[Opening Text section]

I know I just posted a blog on Friday, but I cannot pass up the opportunity to share part of my story on this anniversary.  Below is the blog I wrote 8 years ago today.  Two years later, the story is still the same, but the impact of this day has grown.  Read on for the miracle God gave me. 

“Eight years ago today I was given a second chance at life.  I do not remember many details of February 9, 2006, but I remember enough.  This was the day that I had brain surgery to remove a malformation that was causing major issues and if left alone could have led to my sudden death.  Let me take you back and tell you the story.

It was Halloween of 2005.  I was sitting in my junior history class in high school.  I was perfectly fine one moment and the next I was as sick as could be.  I had a chronic migraine, dizziness, full body weakness, went completely pale, and was on the verge of passing out.  By the time I reached the doctor’s office most of this had tapered off, but my doctor wanted to find the cause of it.  She sent me for a CT scan of my brain the following day.  I sat in the waiting room joking with my mother after the scan was done while we were waiting for the results.  When the technician came around the corner, Mom and I both knew something was not right.  They had found a spot on the scan and wanted to get a better picture of it so they immediately set me up for an MRI.  It was at this moment that mom began calling our family, friends, and church to have them all begin to pray.

It was determined that I had a cavernous hemangioma.  In English this is a knot of blood vessels.  The next day we began the long journey of visiting brain surgeon’s to figure out what course of action would be.  After visiting one surgeon and not being at piece about him, we chose a second opinion with Vanderbilt Children’s Hospital in Nashville, TN. When my parent’s and I left after our first visit, we were completely at piece.  Two months later we were back in his office for the second time preparing for brain surgery.

[Closing Text section]
[Opening Input data section]

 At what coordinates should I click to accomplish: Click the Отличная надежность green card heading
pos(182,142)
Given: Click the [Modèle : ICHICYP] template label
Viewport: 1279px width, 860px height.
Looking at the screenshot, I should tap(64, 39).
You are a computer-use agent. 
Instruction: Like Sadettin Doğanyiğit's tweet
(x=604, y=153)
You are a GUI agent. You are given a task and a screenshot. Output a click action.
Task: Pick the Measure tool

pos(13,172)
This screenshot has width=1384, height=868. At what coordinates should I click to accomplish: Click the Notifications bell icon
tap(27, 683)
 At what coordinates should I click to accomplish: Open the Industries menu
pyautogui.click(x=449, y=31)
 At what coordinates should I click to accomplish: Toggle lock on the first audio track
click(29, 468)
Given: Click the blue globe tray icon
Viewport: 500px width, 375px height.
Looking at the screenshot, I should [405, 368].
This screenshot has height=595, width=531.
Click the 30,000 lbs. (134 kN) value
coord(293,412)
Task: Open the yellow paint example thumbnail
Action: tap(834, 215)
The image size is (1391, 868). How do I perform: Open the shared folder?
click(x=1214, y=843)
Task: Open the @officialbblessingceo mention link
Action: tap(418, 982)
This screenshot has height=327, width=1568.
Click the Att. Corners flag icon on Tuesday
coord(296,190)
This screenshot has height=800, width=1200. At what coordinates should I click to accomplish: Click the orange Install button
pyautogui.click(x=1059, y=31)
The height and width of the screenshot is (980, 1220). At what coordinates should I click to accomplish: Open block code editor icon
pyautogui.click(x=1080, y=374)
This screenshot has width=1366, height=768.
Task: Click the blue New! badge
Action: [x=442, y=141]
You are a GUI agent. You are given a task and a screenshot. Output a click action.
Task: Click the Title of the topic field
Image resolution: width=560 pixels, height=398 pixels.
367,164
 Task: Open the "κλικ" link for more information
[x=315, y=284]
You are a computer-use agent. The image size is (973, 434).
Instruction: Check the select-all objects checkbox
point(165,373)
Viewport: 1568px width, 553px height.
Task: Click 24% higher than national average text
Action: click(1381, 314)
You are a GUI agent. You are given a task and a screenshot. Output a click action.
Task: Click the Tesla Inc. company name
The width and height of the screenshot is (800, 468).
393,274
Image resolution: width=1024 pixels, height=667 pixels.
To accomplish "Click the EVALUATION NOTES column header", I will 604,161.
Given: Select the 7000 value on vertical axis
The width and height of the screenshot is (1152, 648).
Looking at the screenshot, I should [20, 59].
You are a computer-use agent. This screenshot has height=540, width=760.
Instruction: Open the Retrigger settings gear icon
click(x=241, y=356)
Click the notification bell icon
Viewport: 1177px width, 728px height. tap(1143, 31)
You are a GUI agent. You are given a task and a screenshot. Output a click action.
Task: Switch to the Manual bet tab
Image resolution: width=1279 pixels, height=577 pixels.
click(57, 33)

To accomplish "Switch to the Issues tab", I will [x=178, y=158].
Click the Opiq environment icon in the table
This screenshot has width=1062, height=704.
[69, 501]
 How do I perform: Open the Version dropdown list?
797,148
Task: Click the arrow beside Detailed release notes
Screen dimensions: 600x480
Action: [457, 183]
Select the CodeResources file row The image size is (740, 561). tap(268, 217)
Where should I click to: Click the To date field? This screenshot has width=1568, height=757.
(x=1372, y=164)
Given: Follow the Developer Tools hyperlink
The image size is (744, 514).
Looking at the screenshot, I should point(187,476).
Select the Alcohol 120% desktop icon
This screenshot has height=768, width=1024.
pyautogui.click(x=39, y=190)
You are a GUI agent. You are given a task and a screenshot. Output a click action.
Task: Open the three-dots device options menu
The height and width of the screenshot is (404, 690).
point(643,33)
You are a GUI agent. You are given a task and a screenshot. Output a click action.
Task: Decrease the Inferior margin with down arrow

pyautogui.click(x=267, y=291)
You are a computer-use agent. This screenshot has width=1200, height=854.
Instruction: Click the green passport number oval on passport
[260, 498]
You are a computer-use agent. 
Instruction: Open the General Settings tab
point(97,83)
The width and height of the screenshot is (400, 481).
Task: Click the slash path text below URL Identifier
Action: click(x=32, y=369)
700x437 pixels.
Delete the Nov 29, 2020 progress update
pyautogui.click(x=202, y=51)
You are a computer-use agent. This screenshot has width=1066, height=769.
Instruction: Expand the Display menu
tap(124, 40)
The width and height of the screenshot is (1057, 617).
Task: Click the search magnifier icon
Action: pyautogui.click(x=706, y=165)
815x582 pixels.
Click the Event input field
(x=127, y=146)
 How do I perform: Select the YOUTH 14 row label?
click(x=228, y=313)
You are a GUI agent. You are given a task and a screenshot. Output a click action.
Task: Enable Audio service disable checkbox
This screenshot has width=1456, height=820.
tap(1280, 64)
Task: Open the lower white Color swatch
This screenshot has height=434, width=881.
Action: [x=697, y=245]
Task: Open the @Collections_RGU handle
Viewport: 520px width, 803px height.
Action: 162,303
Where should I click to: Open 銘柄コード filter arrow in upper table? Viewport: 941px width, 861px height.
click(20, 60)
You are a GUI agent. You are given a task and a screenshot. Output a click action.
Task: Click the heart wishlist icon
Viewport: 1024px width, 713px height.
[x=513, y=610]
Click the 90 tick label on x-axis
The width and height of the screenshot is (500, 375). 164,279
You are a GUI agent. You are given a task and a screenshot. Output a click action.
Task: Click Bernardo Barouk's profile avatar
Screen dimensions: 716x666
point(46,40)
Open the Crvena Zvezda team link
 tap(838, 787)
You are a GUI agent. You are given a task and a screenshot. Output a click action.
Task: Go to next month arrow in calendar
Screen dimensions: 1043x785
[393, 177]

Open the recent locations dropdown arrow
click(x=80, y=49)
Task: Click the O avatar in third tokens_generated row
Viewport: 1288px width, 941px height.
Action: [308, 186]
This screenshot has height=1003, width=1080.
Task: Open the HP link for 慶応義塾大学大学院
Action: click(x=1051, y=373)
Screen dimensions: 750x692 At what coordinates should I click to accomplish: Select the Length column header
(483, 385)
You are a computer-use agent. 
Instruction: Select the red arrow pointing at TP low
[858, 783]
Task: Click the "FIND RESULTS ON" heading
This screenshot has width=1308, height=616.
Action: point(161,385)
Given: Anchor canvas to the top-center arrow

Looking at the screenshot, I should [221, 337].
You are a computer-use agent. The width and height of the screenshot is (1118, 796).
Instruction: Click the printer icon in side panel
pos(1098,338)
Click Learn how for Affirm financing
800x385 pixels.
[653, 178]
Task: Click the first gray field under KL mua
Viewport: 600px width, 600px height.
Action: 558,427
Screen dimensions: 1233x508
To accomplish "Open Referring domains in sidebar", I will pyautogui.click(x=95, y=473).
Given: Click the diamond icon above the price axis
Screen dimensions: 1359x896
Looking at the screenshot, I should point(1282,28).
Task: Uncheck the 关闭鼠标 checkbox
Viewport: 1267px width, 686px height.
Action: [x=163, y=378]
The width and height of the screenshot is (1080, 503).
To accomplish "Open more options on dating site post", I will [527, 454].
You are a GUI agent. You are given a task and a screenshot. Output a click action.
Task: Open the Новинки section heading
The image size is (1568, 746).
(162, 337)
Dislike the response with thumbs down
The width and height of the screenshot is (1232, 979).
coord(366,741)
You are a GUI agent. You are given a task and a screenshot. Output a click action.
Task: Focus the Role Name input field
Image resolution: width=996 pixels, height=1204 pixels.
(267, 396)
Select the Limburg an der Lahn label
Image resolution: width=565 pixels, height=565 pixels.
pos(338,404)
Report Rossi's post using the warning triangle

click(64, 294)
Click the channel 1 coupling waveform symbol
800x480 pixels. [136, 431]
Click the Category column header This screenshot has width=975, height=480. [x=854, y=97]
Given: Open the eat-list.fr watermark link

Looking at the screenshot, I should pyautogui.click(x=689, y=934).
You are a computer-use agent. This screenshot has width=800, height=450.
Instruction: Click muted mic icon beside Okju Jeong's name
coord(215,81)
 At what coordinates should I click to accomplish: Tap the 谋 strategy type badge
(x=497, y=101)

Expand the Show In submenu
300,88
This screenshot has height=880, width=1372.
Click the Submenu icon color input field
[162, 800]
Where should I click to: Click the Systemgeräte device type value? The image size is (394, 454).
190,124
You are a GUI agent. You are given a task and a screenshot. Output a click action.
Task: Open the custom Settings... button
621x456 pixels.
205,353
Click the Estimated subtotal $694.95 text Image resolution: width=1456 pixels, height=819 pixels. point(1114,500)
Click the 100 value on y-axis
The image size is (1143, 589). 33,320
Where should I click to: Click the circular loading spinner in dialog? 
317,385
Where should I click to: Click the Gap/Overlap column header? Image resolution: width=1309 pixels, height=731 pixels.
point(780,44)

[Closing Input data section]

### Task 1
Translate this sentence from the brain surgery post into Spanish: "It was determined that I had a cavernous hemangioma."
### Task 2
Continue the brain surgery post after its final sentence.
These data were taken from a separate source.

### Written response 1
Se determinó que yo tenía un hemangioma cavernoso.

### Written response 2
I had to be at the hospital around 5:30 a.m. on the morning of the 9th.  I went back to pre-op around 6:00 a.m. and was taken back to surgery around 6:30 a.m. with my surgery beginning around 7:00 a.m. This was the last thing I remember until about 4:00 p.m.  God had given me a peace going into the surgery.  The kind of peace that is mentioned in Philippians 4:4-7 “Rejoice in the Lord always; again I will say, rejoice.  Let your reasonableness be known to everyone.  The Lord is at hand; do not be anxious about anything, but in everything by prayer and supplication with thanksgiving by prayer and supplication with thanksgiving let your requests be made known to God. And the peace of God, which surpasses all understanding, will guard your hearts and minds in Christ Jesus.”  

The first thing I remember after surgery has come to be a funny story within my family.  The first thing I remember is the nurse standing over me with my chart and asking her fellow nurse at the nurse’s station what the lobe of the brain above the temporal lobe was.  I had just studied this in A&P and so I knew the answer. So I told her it was the parietal lobe.  She gave me a very quizzical lobe and then jokingly said that if I could spell it I would be doing good.  I spelled it perfectly.  She then went and got my parent’s.  I walked out of the hospital on my own feet 4 days later without any lasting side effects or issues.

This was Thursday, February 9, 2006.  It was the day that God gave me a second chance to live and work for Him.  He used this experience to get my attention and prepare me for my call into the ministry.  I can honestly say that I do not believe I would be where I am today and doing what I am today if it were not for this experience.  God has even allowed me to share with students at camp about this experience and even put a student in my path who had recently been diagnosed with a brain tumor.  I was able to share my story with her and pour into her the truths that God showed me during this time.

While I did not understand it to begin with, I am extremely thankful for this experience God chose me to go through.”